À Paris, le bois de Boulogne est un écosystème de drague qui se met en place la nuit. Il peut devenir un tourbillon de violence et d’underground, comme en fait foi le roman La nuit des hyènes, de Johann Zarca.

Le personnage principal est Zyed, le jour, qui se travestit en Chica, le soir. Zyed a ses potes du bistrot Le Fabuleux, à deux rues du métro Porte-de-Clichy, à Paris. Chica a ses copines du bois de Boubou (Boulogne), ses habitudes et son arbre au bout d’un sentier discret.

Des dialogues en verlan

L’ouvrage est marqué par le style oral. Certains dialogues ont recours au verlan, forme d’argot français qui consiste en l’inversion des syllabes d’un mot (verlan = l’envers). Voici quelques exemples de cet argot: foncedé (défoncé), yenclis (clients), pèchedé (dépêche), glori (rigolo), zermi (misère), tromé (métro).

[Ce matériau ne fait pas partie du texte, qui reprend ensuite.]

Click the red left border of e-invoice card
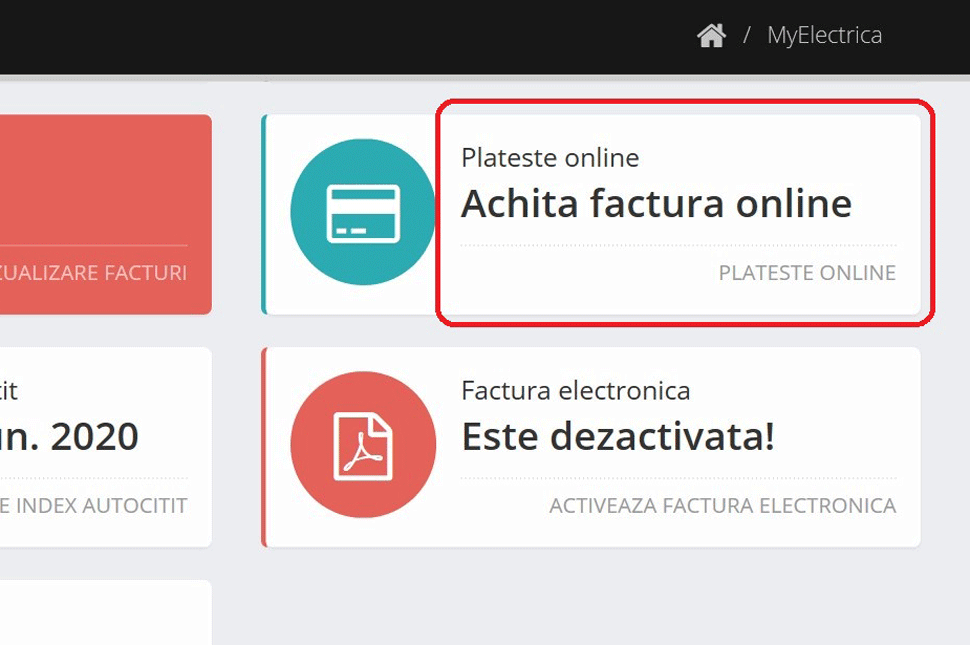[x=263, y=447]
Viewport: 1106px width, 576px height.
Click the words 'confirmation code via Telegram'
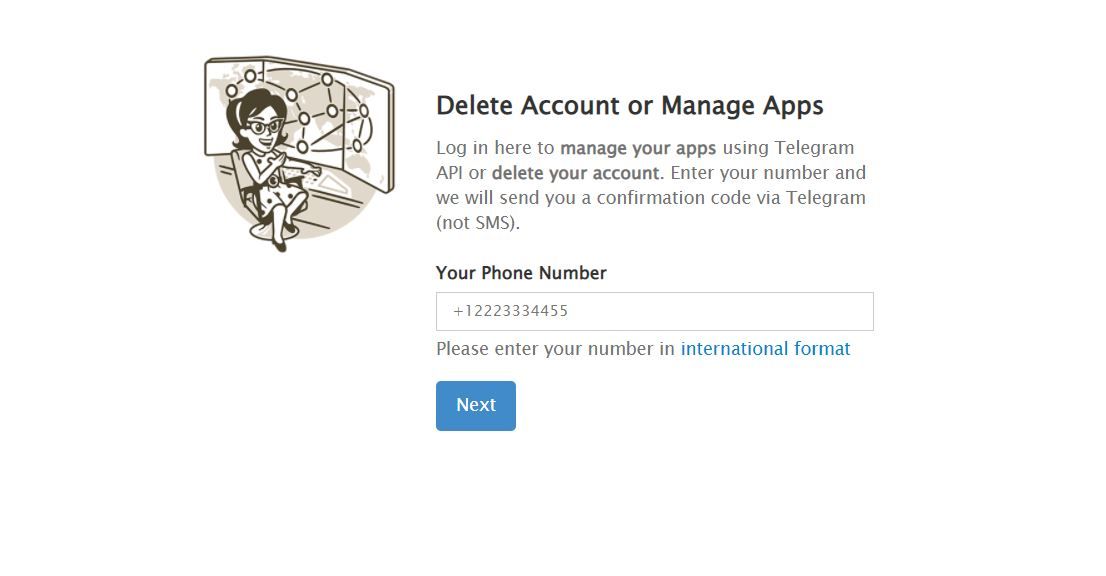tap(731, 198)
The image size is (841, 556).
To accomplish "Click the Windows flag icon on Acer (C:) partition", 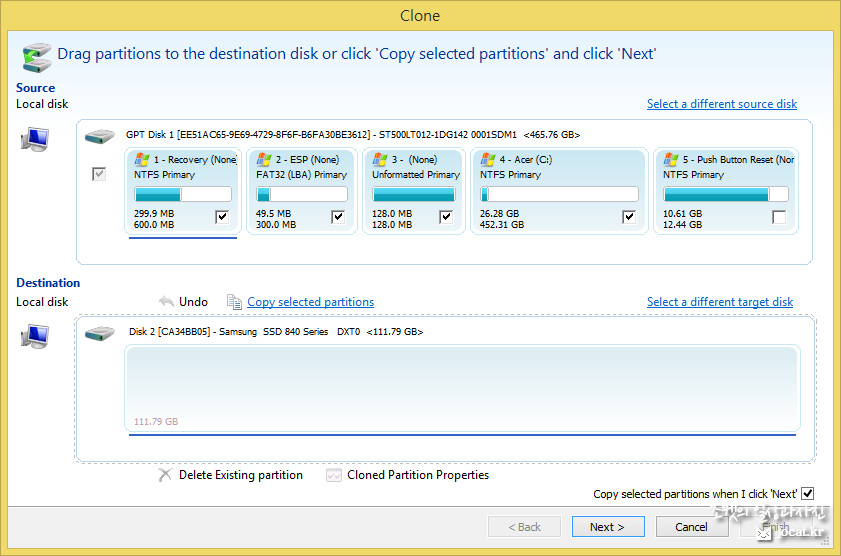I will 488,160.
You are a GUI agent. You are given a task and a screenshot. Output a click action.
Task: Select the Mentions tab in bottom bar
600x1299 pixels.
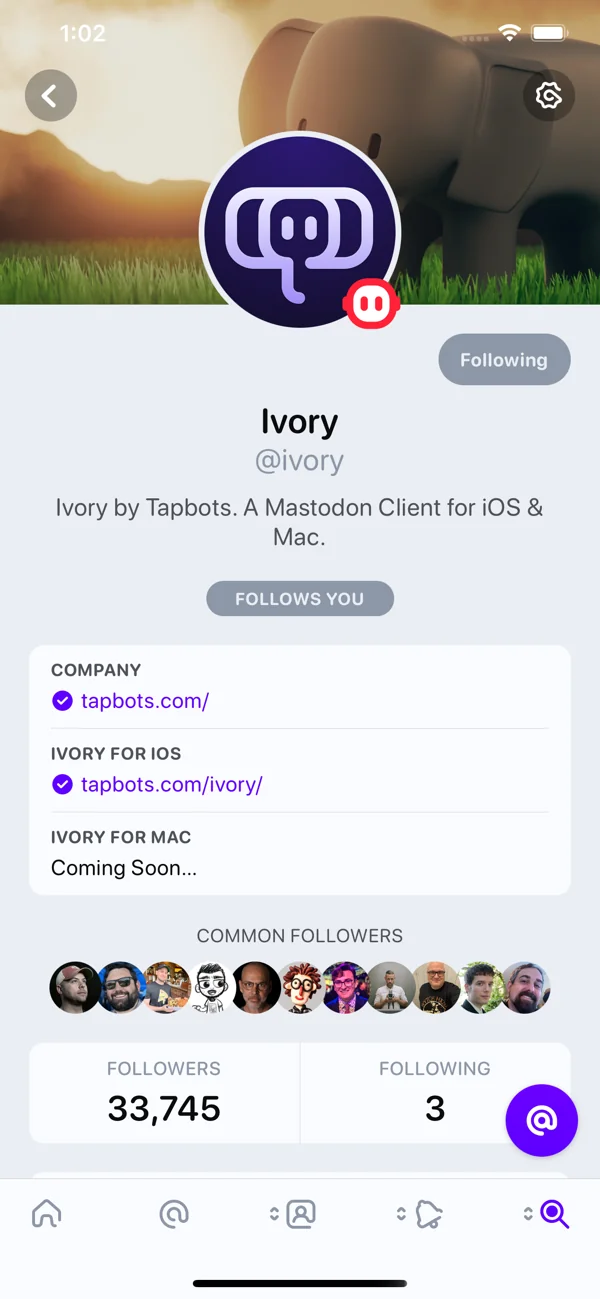click(174, 1213)
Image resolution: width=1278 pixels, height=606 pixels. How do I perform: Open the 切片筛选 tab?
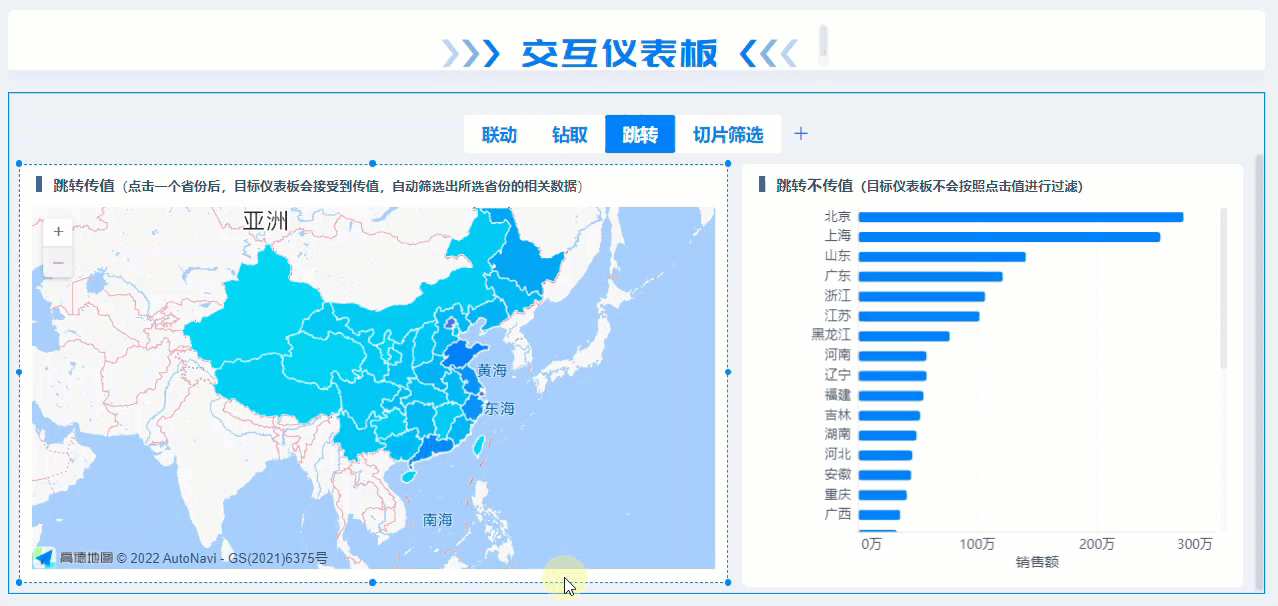click(x=728, y=135)
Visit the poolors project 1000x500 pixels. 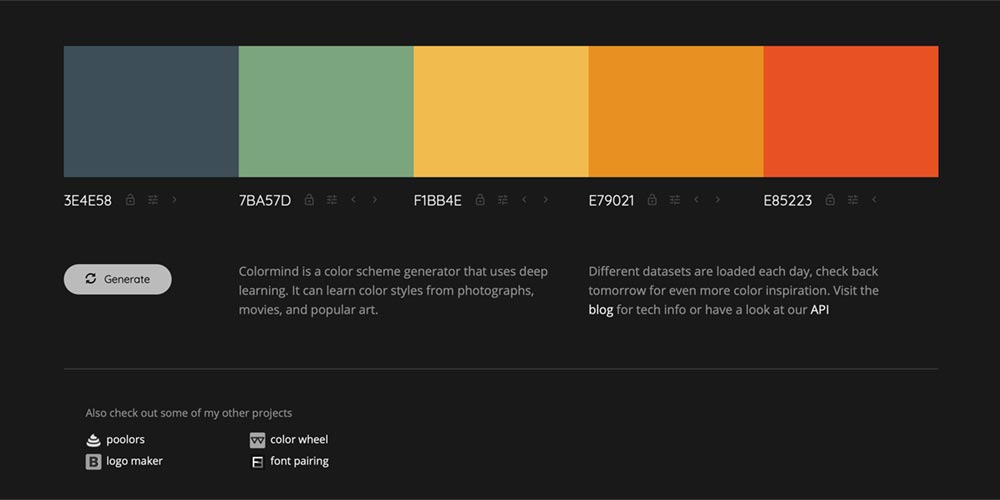(125, 439)
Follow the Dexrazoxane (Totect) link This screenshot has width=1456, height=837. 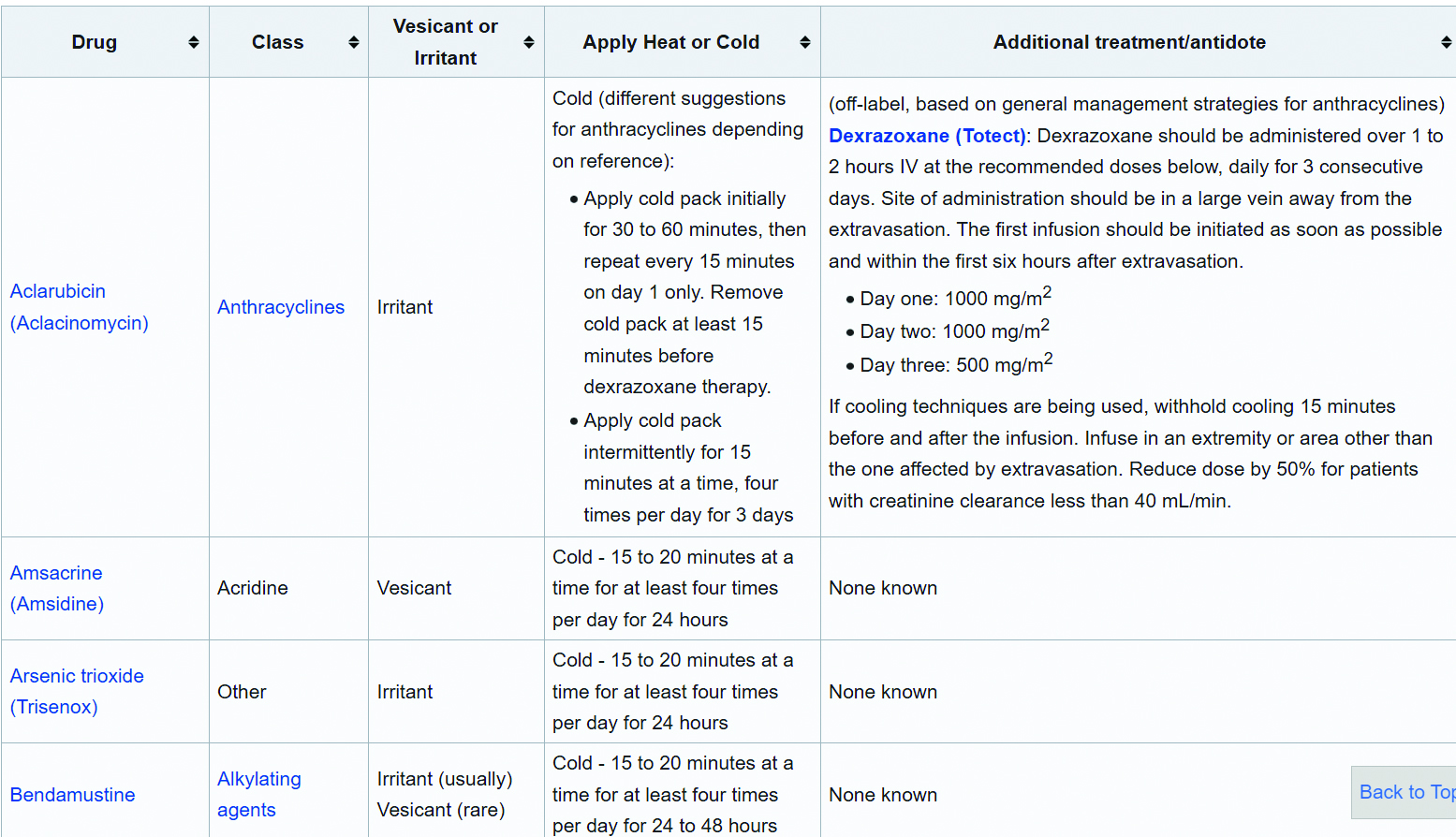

Chica offre ses services une fois la nuit tombée. «Ses yenclis veulent du sale, du hardcore, du ce-qu’ils-font-pas-chez-eux.» L’endroit est connu pour attirer des travestis, des homosexuels, des voyeurs, des exhibos, des pervs et des dealers.

Pour chaque client, Chica s’applique «à le faire grimper au ciel, le propulser dans les étoiles; plus elle le taffera, plus il payera».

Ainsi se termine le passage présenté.